Targeted amelioration of cisplatin-induced ototoxicity in guinea pigs

This pilot study compared otoprotection provided by trans-tympanic formulations and systemic intraperitoneal administration of L-N-acetylcysteine from cisplatin-induced cochlear oxidative stress. Protection was assessed by measures of hearing loss and cochlear glutathione levels. All groups received an equivalent single dose of L-N-acetylcysteine followed by cisplatin.Cisplatin was administered subcutaneously for 3 days (5.5 mg/kg/day). Two hours prior to day 1 cisplatin, L-N-acetylcysteine was administered either intraperitoneally (250 mg/kg), trans-tympanic as 2% L-N-acetylcysteine in gel, or trans-tympanic as L-N-acetylcysteine-loaded nanocapsules in gel.

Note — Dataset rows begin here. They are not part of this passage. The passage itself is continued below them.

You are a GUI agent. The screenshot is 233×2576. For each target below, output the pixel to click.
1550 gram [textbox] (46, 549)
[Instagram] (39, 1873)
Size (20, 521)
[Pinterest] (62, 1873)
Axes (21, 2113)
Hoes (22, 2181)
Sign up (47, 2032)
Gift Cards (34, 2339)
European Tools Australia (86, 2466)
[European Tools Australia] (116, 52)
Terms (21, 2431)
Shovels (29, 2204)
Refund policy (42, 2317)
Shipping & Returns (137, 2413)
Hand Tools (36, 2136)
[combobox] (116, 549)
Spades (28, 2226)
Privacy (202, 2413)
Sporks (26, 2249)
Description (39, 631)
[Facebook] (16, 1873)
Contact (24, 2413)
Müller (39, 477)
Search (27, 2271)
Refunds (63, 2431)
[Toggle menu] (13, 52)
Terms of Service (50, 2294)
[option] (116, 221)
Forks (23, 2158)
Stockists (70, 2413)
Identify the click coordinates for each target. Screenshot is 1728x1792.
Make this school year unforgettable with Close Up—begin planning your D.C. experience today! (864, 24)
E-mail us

Hearing was assessed prior to and 3 days after cisplatin followed by microdissection of cochlear tissue. The levels of reduced (GSH) and oxidized (GSSG) glutathione in homogenized tissue supernatants were determined via luminometry.Intraperitoneal L-N-acetylcysteine administration preceding cisplatin resulted in less hearing loss and a higher GSH/GSSG ratio than either trans-tympanic formulation. This suggests that for equivalent doses of L-N-acetylcysteine, systemic rather than targeted cochlear delivery provides increased otoprotection from cisplatin ototoxicity.